● Problem description
Find every line below that contains the word "height", and copy each of those lines in full.

[Start Dataset rows]

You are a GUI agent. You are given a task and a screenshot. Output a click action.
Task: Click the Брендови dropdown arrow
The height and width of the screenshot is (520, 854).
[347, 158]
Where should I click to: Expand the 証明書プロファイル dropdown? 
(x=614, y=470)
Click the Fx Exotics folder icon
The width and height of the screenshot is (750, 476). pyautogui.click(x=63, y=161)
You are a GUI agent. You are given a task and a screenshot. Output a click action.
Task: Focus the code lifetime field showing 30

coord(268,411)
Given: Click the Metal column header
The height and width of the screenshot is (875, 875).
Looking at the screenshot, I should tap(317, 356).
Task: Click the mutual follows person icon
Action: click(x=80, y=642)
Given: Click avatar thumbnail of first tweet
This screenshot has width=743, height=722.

[End Dataset rows]
[Start Dataset rows]

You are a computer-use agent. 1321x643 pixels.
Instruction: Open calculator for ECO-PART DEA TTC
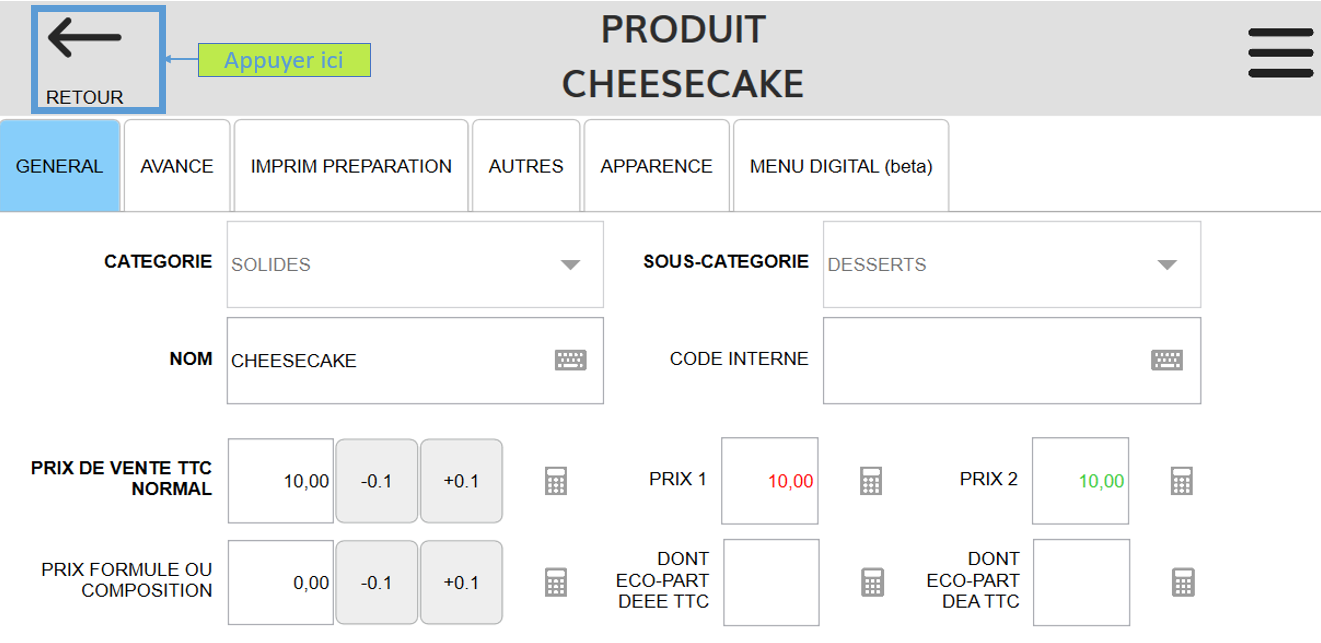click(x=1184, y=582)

[End Dataset rows]

● Task output
The height and width of the screenshot is (520, 854).
The width and height of the screenshot is (750, 476). pyautogui.click(x=63, y=161)
The height and width of the screenshot is (875, 875).
This screenshot has width=743, height=722.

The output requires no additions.